Path: utzoo!mnetor!tmsoft!torsqnt!news-server.csri.toronto.edu!cs.utexas.edu!swrinde!zaphod.mps.ohio-state.edu!tut.cis.ohio-state.edu!ucbvax!dog.ee.lbl.gov!elf.ee.lbl.gov!torek
From: torek@elf.ee.lbl.gov (Chris Torek)
Newsgroups: comp.unix.wizards
Subject: Re: Why is restore so slow?
Message-ID: <10003@dog.ee.lbl.gov>
Date: 18 Feb 91 10:29:21 GMT
References: <50235@olivea.atc.olivetti.com> <2880@redstar.cs.qmw.ac.uk>
Reply-To: torek@elf.ee.lbl.gov (Chris Torek)
Organization: Lawrence Berkeley Laboratory, Berkeley
Lines: 47
X-Local-Date: Mon, 18 Feb 91 02:29:22 PST

In article <2880@redstar.cs.qmw.ac.uk> liam@cs.qmw.ac.uk (William Roberts)
writes:
>Restore suffers from the fact that files are stored in inode-number order: 
>this is not the ideal order for createing files as it thrashes the namei-cache 
>because the files are recreated randomly all over the place.

Well, no and yes.

While the files are indeed in inode order, and the restore program (as
opposed to the old `restor' program) does recreate them in this order,
the Fast File System tends to set things up so that all the files in
any one directory are in the same cylinder group as that directory.
Depending on cylinder group sizes this may or may not overload the name
cache, since only the directory parts of the names are cached (each
trailing name is unique within its directory, but the directory must be
searched anyway to verify this first).

More important are two other facts:

 - Each directory must be scanned entirely (to make sure the name is unique);
 - Directory operations are synchronous.

The latter is usually the performance-killer since the directory blocks
tend to remain in the buffer cache.  Directory writes are done
synchronously to make crash recovery possible.  Ordered (but otherwise
delayed) writes should give the same effect with a much smaller
performance penalty; this is being investigated.

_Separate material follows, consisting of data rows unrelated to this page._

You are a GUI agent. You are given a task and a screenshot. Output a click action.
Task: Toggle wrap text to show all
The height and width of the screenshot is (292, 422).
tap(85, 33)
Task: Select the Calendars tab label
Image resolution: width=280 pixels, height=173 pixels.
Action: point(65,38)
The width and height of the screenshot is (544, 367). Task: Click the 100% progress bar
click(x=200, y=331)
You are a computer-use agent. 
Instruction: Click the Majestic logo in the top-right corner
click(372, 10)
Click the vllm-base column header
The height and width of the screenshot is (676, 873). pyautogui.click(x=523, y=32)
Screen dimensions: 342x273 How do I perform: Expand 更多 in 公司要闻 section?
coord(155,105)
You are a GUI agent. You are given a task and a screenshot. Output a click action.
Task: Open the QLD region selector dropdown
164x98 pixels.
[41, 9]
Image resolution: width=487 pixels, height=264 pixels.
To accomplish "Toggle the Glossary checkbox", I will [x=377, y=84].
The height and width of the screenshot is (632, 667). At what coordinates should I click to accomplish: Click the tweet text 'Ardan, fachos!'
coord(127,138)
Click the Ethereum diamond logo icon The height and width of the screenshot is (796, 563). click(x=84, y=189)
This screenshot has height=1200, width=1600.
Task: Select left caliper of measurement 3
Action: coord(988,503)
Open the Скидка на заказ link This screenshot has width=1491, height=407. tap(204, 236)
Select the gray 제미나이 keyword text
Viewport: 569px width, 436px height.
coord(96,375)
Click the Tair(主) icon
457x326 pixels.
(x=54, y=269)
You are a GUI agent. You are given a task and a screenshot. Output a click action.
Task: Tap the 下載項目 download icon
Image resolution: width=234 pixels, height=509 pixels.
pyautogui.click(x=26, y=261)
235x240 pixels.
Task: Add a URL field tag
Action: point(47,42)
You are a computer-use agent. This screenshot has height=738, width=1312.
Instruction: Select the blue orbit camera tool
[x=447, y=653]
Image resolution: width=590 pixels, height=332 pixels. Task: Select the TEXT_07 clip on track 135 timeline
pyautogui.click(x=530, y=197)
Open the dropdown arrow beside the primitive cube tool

>/usr/spool/news/comp/unix/internals/5342 and this took an incredibly long time 
>to restore. /usr/mail contains several hundred files but no subdirectories and 
>restored in about the same sort of time as it took to dump. 

The presence or absence of subdirectories is largely irrelevant: the
problem is the large number of files.  One big file restores much
faster than several dozen small files, even though both take the same
amount of space, because one big file equals one synchronous directory
write (preceded by one synchronous inode write) followed by many
asynchronous data writes.

If you do many full file system restores, it would probably be worth
your effort to make a kernel that does delayed writes for inode and
directory operations, and run it (or enable delayed writes on each file
system in question) each time you do such a restore.  If the system
crashes, you can just start over.
-- 
In-Real-Life: Chris Torek, Lawrence Berkeley Lab EE div (+1 415 486 5427)
Berkeley, CA		Domain:	torek@ee.lbl.gov